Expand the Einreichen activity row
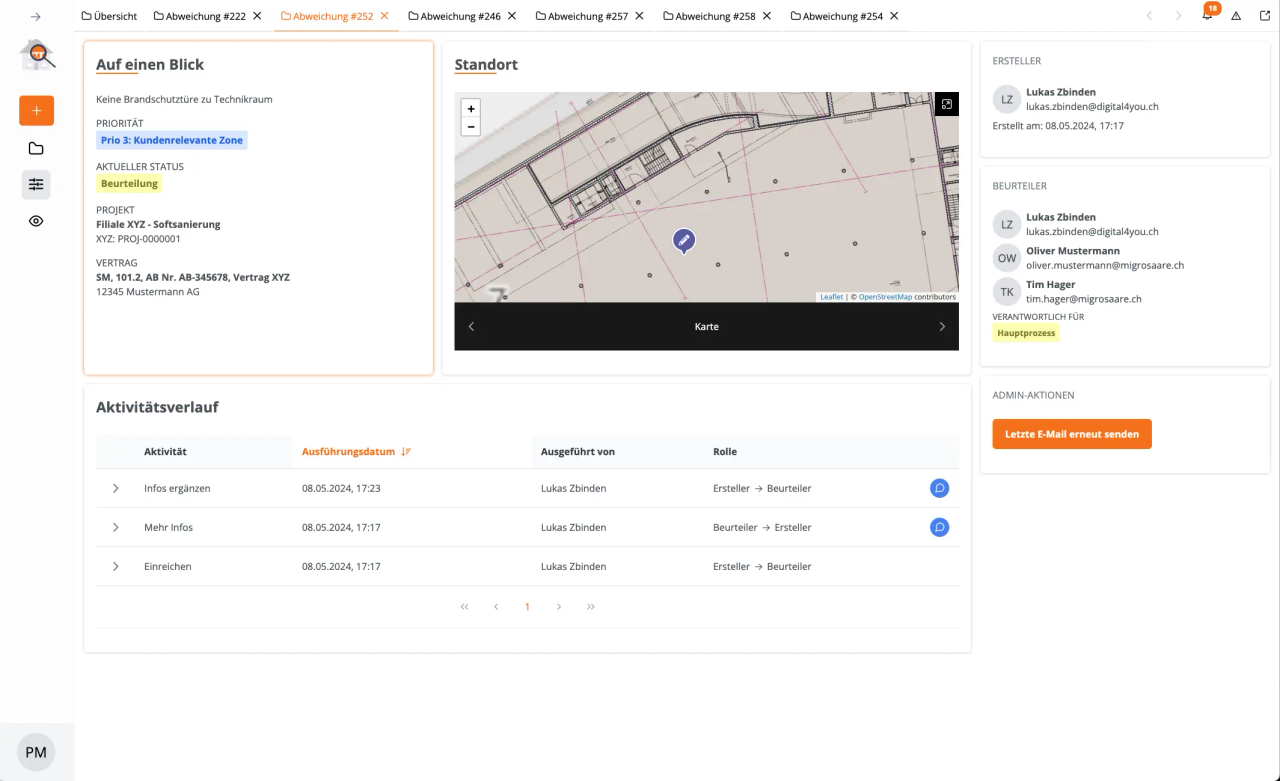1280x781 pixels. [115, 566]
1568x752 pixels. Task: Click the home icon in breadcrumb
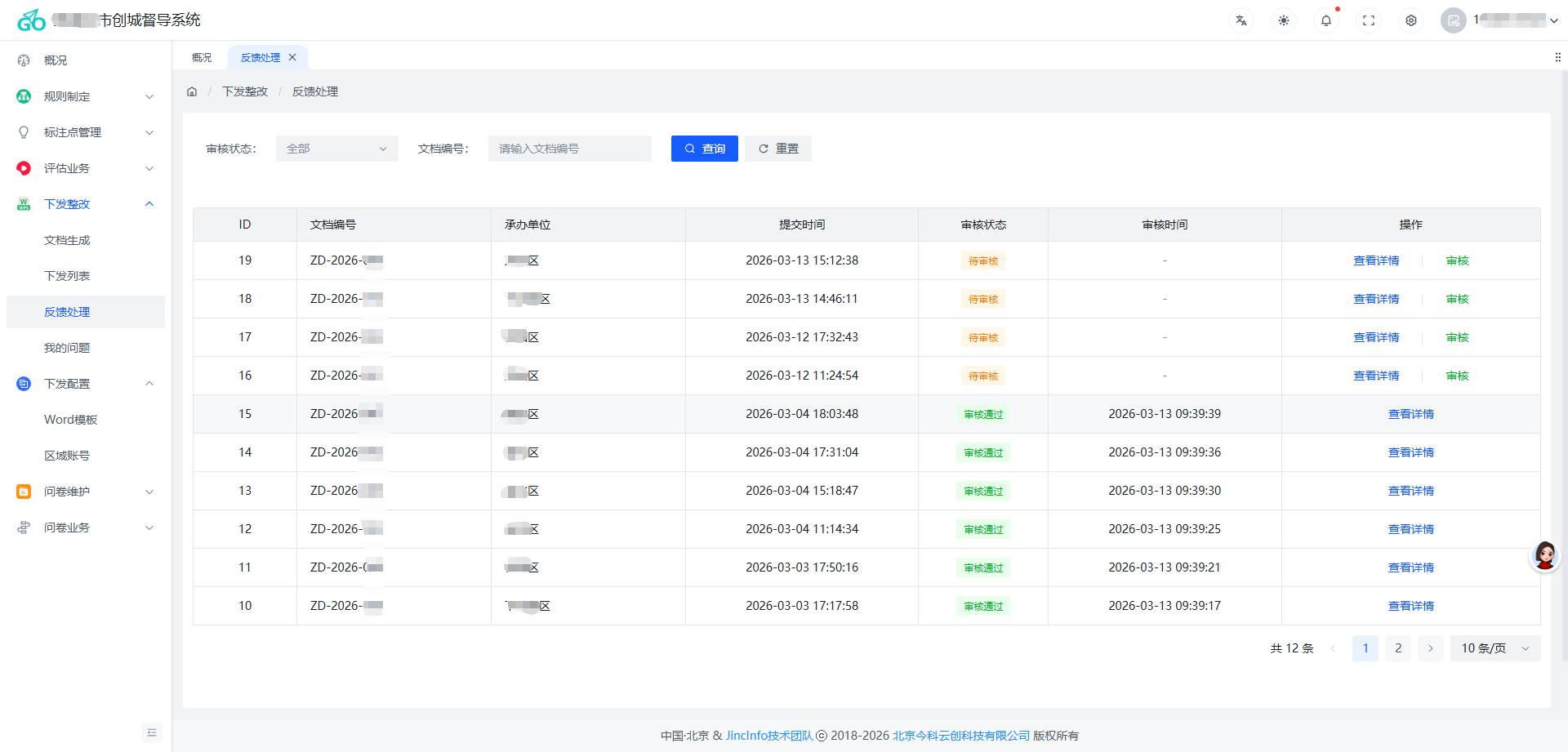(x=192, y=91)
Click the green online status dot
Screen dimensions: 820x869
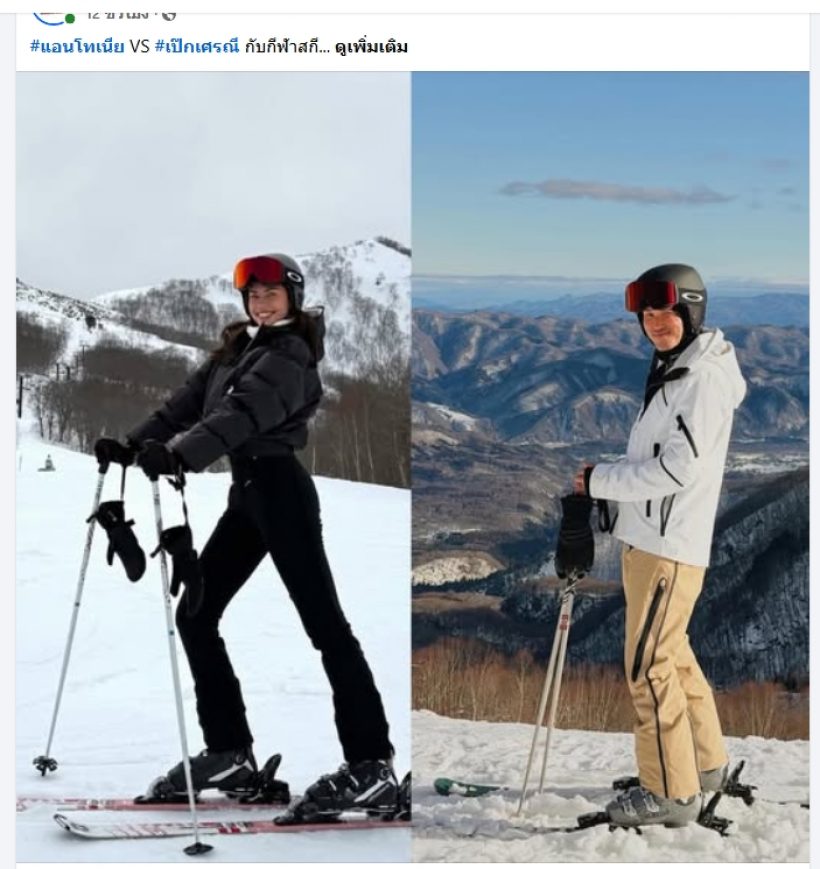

::::

§ **THE TASK**: Rewrite all of the material above as a numbered list with one line per item and no blank lines. Leave the pictures out.

§ **THE COMPLETED TASK**:
1. Expand the Einreichen activity row
2. 1280x781 pixels. [115, 566]
3. 1568x752 pixels. Task: Click the home icon in breadcrumb
4. (x=192, y=91)
5. Click the green online status dot
6. Screen dimensions: 820x869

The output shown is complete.